The reverse osmosis membrane is the key component of the reverse osmosis system. During prolonged continuous operation, ions such as calcium and magnesium in the water precipitate and adhere to the surface of the reverse osmosis membrane, forming scale that blocks the membrane pores. This reduces the water output efficiency of the reverse osmosis system and damages the membrane. Because reverse osmosis membranes are expensive, a chemical dosing system is added to the system to introduce a reverse osmosis antiscalant into the water, delaying the precipitation of calcium and magnesium ions and membrane scaling.

The basic function of a reverse osmosis antiscalant is its solubilizing effect.

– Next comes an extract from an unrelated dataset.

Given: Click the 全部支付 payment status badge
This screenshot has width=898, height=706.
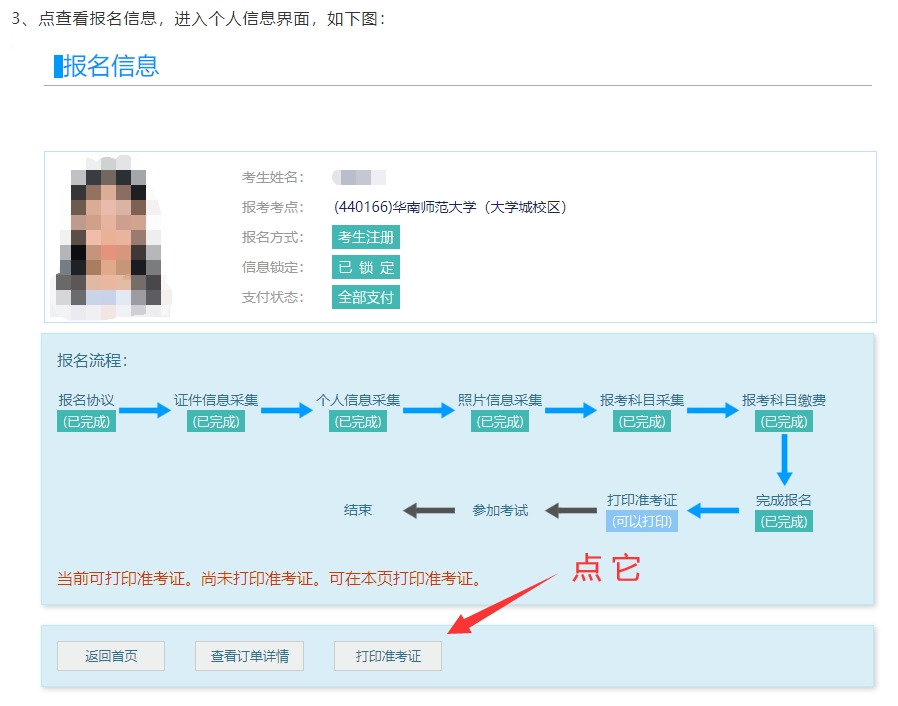Looking at the screenshot, I should tap(366, 297).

When dissolved in water, the reverse osmosis antiscalant ionizes , generating negatively charged molecular chains , These chains react with Ca2+ to form water-soluble complexes or chelates , increasing the solubility of inorganic salts , thus achieving the antiscaling effect.

① Inhibition of precipitation: In a system with an antiscalant, the ionic product at which the precipitation of easily scaling cations and anions begins is much larger than the critical precipitation ionic product in a system without an antiscalant.

② Dispersion function: In the presence of an antiscalant, the precipitated particles are smaller and less likely to aggregate, making them more difficult to settle than in the absence of an antiscalant.

③ Lattice distortion effect: In a system with an antiscalant, the precipitated crystals are amorphous, such as spherical, polyhedral, or snowflake-like. It is generally believed that amorphous crystals are formed when the antiscalant adsorbs onto the crystal growth points during crystal growth, causing a sharp decrease in the growth rate of the surface and the growth of crystals with different shapes.

④ Threshold effect: Even when the amount of antiscalant added is much lower than the scaling components in the water, it can still show an antiscaling effect.

      Antiscalants prevent the precipitation of impurities and scale formation in reverse osmosis equipment, significantly improving the filtration system, increasing water quality and yield, and making a significant contribution to water resource conservation.